- _REQUIREMENT_: Copy each record exactly and skip its pictures.

============

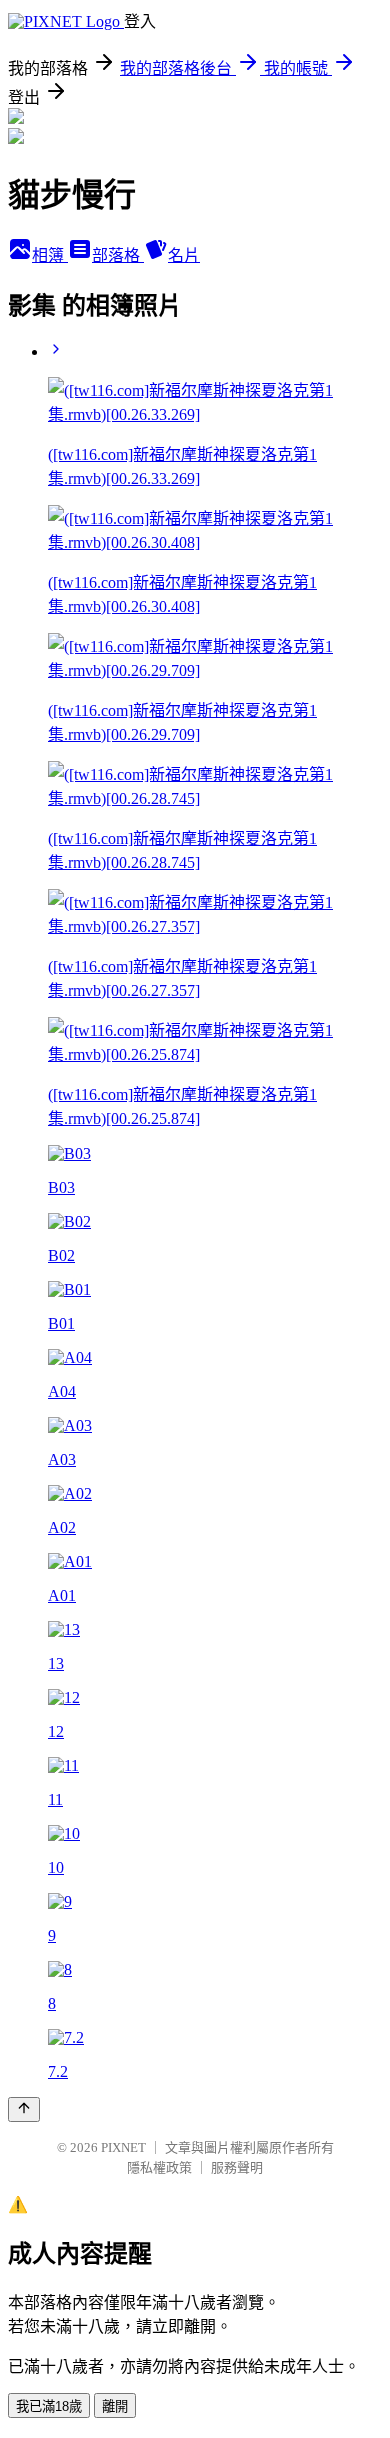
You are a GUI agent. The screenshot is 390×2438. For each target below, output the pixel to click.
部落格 (118, 255)
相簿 (50, 255)
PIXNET (123, 2147)
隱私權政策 (159, 2167)
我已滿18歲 (49, 2406)
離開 (115, 2406)
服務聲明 (237, 2167)
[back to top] (24, 2109)
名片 (184, 255)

============

- _EXERCISE RESULT_:
You are a GUI agent. The screenshot is 390×2438. For each target below, output the pixel to click.
部落格 (118, 255)
相簿 (50, 255)
PIXNET (123, 2147)
隱私權政策 (159, 2167)
我已滿18歲 (49, 2406)
離開 (115, 2406)
服務聲明 (237, 2167)
[back to top] (24, 2109)
名片 (184, 255)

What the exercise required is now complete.